The lentil bags help. 

Such a child. After all these years, I still haven’t found my own voice.  I have to wait and wait until some piece of fiction creeps inside me and stirs me all up.  It’s embarrassing and I would never admit it to anyone, but there it is.  I didn’t even know it myself until a year ago when I was at a party and I was getting friendly with a nice man who was a musician and I admitted I was a writer and he started asking me about it, but as you already know, I got red faced and embarrassed and stuttered and he said, with a kind smile, but how wicked no less!, he said, “so you haven’t found your voice yet.”

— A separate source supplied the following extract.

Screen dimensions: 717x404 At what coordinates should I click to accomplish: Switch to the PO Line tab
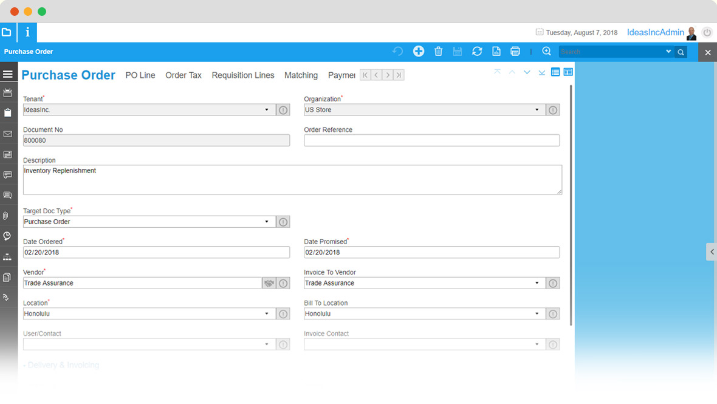[x=140, y=75]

I was flabbergasted. Here was a thing I would never have admitted to myself and a perfect stranger slaps me in the face with it.  Let’s just say, the conversation was rocky after that.  And then I left.  I thought him a run-of-the-mill ass.

For many months, every time I read some fiction and ran to the computer, vomiting a great mess of verbiage, I remembered what he said.  Such a child!  And almost forty years old at that.  Children imitate, unabashedly.  It’s their practice.  I am nothing more than that.

Take this morning, for example.  I’ve been carrying around the house The Oxford Book of American Short Stories edited by Joyce Carol Oates.  I carry it to bed, along with my lentil bags and then I carry it downstairs for breakfast.  Throughout the day it is in the bathroom, or on the piano or the front desk or the kitchen table, or in my purse if I am going out, which I haven’t been because of this terrible congestion I’ve been suffering.  It is a heavy thick book that I read at random, like I do most books, childish I know.  I rarely finish reading a book, and only sometimes start one at the beginning, yet more things my mother does not want to know about me.

Oates writes “There are worse fates than being known for, indeed, exclusively identified with, a single title: in the case of Charlotte Perkins Gilman, author of numerous works of fiction and nonfiction, and, in her time, renowned as a leading feminist-theorist, that title is of course The Yellow Wallpaper.”  Of course!  I had never heard of it.   

Only sometimes am I scared of the basement.  You see, I am a mother now and not afraid of things like that, though I am.  I am afraid of men in masks breaking into my house, worse yet, one, unbeknownst to me, living in the basement.  He hides in a dark corner and jumps out and ties me up and imprisons me for eleven years, the time it takes me to work up the wits to escape.  I become an instant celebrity.  I write my memoir which becomes a best seller.  The fame overwhelms me and I become a hermit and fall into a depression from which I never recover, my body found a full week after my death.

I took a class in college, a self-defense class where they taught us to yell in a deep and strong voice, “NO!”  we yelled and struck back.  We learned to chop an attacker’s throat and knee him in the balls.  We learned to make fierce faces, to replace our fear with anger.  On the last day of the workshop, a man dressed up in thick padding, put a mask on and straddled me, to simulate what it would be like to wake to find an intruder getting ready to strike.  It was bright and we were in a gymnasium and the class was all standing around watching and we women were fierce!  We yelled and growled and kneed and chopped and afterwards we hugged and cried and were happy and relieved and surprised and went out for coffee and scones, propelled by our adrenalin.  The idea was to practice finding a voice even at the height of fear, even when we thought we’d never have one, to pretend we were fierce, and supposedly, the more we practiced, the more we would come into our own. 

My five year old daughter won’t go downstairs at night to get her blanket.  Sometimes I'm impatient and don’t understand why she won’t go down, even when I turn on the lights for her.  I begrudgingly go downstairs, my daughter pulling my hand until she sees her blanket, a glowing mound on the couch.  Go get it, I tell her, standing in the doorway.  And she hesitates and then runs on tiptoes, not wanting to disturb what hides in the dark, what unnamed fears, she runs and grabs her blanket and returns to me, relieved. 

She has no idea that I haven’t yet found my voice.